I caught this video on Chris Watling about the Kondratiev wave of interest rate cycles via Global Macro Monitor and thought I would post it. CNBC explains the video this way:
The updated reading of the work of 1920s Russian economist Nikolai Kondratiev shows that interest rates have reached the bottom of a 60-year-long wave, and are bound to go up, Chris Watling CEO of Longview Economics, told CNBC.
Kondratieff waves are these supercycles that a lot of people have been talking about in the context of the great leveraging that led to crisis in developed economies. Wikipedia explains:
Kondratiev waves (also called supercycles, great surges, long waves, K-waves or the long economic cycle) are described as sinusoidal-like cycles in the modern capitalist world economy. Averaging fifty and ranging from approximately forty to sixty years in length, the cycles consist of alternating periods between high sectoral growth and periods of relatively slow growth. Unlike the short-term business cycle, the long wave of this theory is not accepted by current mainstream economics.
Think of the great historic busts of 1837, 1873, and 1929 and that gives you a sense of the dates associated with these waves.
I find the whole thing pretty interesting because of the self-reinforcing demographic trends which a great bust ushers in and my own experience with those trends. When I was in elementary school and high school some 25-35 years ago, the educational cohorts coming through my local school system plunged dramatically. This was the period of inflationary recession and bear market (1966-1982). So, long-range planning committees went into action and they foresaw a need to reduce school inventory because inflation was killing them. The school board in the area where I attended school preceded to close down perhaps a third of the primary schools in the decade from 1974-1984 along with some middle schools and high schools. They also went into an economies of scale mode, ending local primary schools for many and starting a system of super elementary schools that took 500 kids each.

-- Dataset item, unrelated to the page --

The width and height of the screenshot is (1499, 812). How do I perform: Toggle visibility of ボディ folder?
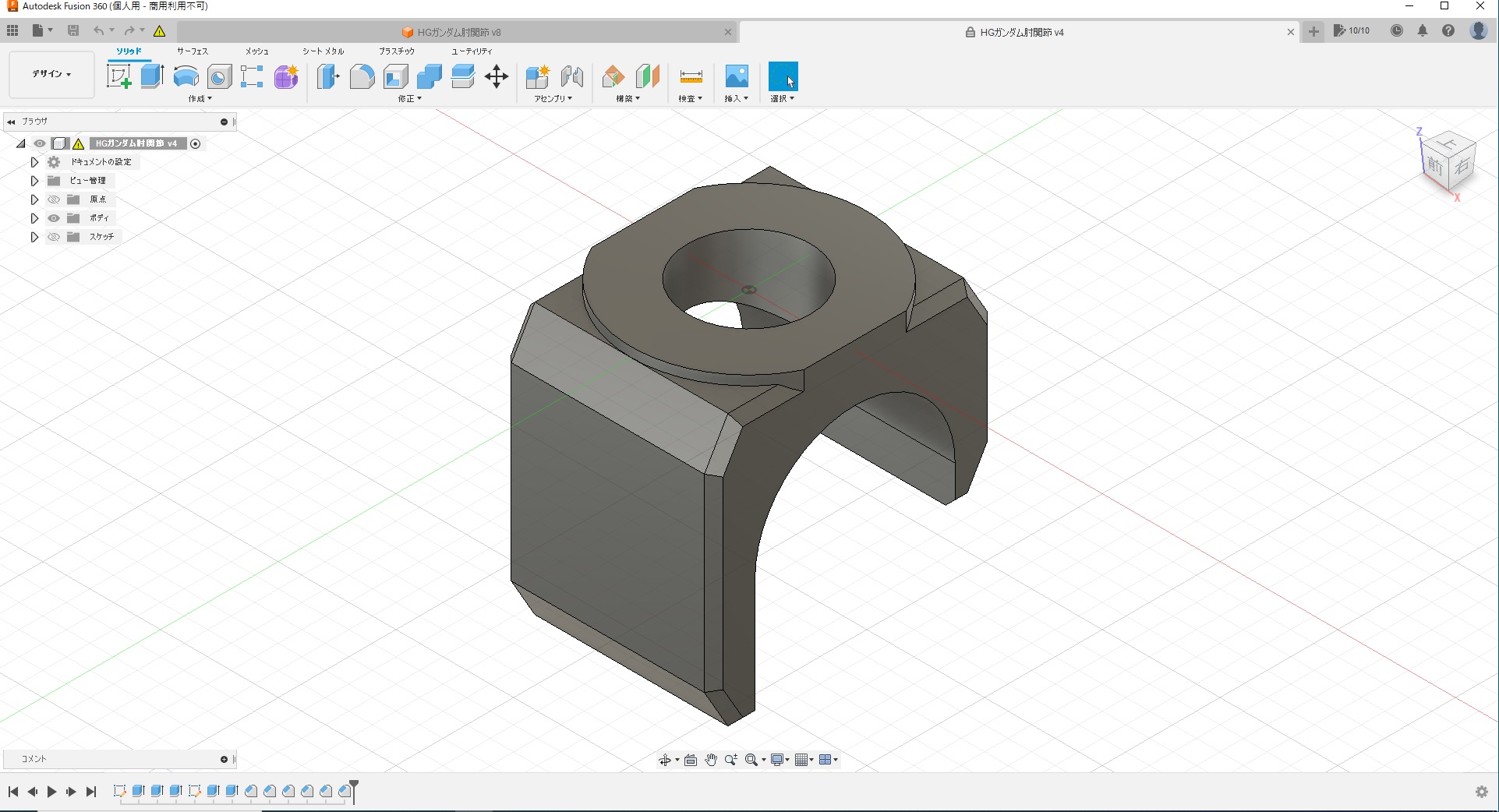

Well, predictably, as soon as the long range plans went into action, the area saw a sharp rise in educational cohorts due to natural long wave patterns (the next cohort, Gen Y, was the offspring of baby boomers) and an influx of immigrants into the area. Luckily, the school board had only leased many of the properties and so it could requisition them. And the new strategy of super-sized schools held up pretty well in terms of delaying the consequences of overcrowding. In the end, however, more schools are to be built, some right on the plots were the old schools were shut down and razed some twenty or twenty-five years ago.

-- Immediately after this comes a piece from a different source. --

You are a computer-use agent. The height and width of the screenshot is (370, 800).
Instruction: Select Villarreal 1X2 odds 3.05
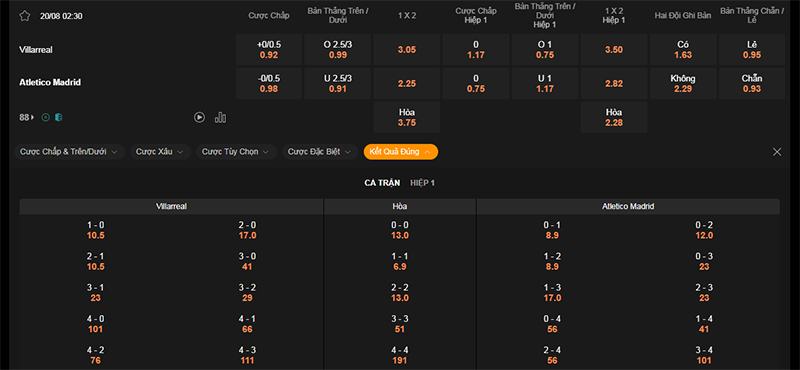(407, 50)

My own parents were born right as the Great Depression began and most of my classmates had parents who were Great Depression babies. This was a very small generational cohort because birth rates plunged along with depression. Clearly, a small generational cohort reproduces a small cohort as well and that would explain the baby bust from 1964-1976. I think there is something to concept of demographic trends of this sort reinforcing long-wave economic cycles. I don’t have it figured out but had the school board been thinking along these lines, they would have made vastly different and less costly decisions. Kondratiev cycles are something you don’t often hear discussed when thinking about explanations for generational crises like the one we are witnessing right now.
Just thought I’d put that out there since it’s something I think a lot about.

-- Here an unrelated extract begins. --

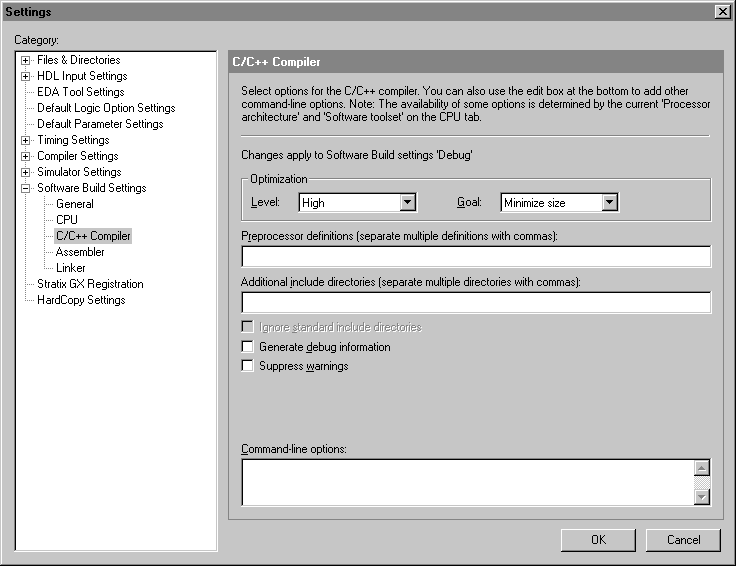Open the CPU settings page
The width and height of the screenshot is (736, 566).
coord(66,220)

As for the predicted bear market in bonds, Louise Yamada had some astute comments on this two years ago. Note the highlighted part:
Uber-technician Louise Yamada is now warning that the secular bear market in equities is likely to be joined by one in bonds as well. In the video below, she talks with Bloomberg’s Pimm Fox about her view that bond yields are going to rise over time.
I find her analysis that secular cycles in the bond market are long – 30 years + – compelling. And given, the fact that this secular bull market in bonds has been going since 1981, when Paul Volcker was Fed Chairman, and that short-term rates are incredibly low, there isn’t a huge amount of upside here. Yamada says bond market bottoms reverse quickly, as the one in 1981 did. Ostensibly, this turbo-charged the secular bull market in equities that started right afterward. She says, however, that bond market tops take 2 to 14 years to reverse trend.
Bottom line: bond market tops are usually associated with economic depression. And, unlike in bottoms when inflation is pushed ahead by high capacity utilization, deflation is the order of the day in bottoms. And that means low rates can last for quite a long time.Just ask the Japanese.